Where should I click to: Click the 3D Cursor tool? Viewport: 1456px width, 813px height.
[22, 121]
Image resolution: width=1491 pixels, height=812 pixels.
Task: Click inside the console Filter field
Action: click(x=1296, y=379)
###
- Exercise task -
Reproduce the material above word for word, line by line.

- Expected output -
Where should I click to: Click the 3D Cursor tool? Viewport: 1456px width, 813px height.
[22, 121]
Image resolution: width=1491 pixels, height=812 pixels.
Task: Click inside the console Filter field
Action: click(x=1296, y=379)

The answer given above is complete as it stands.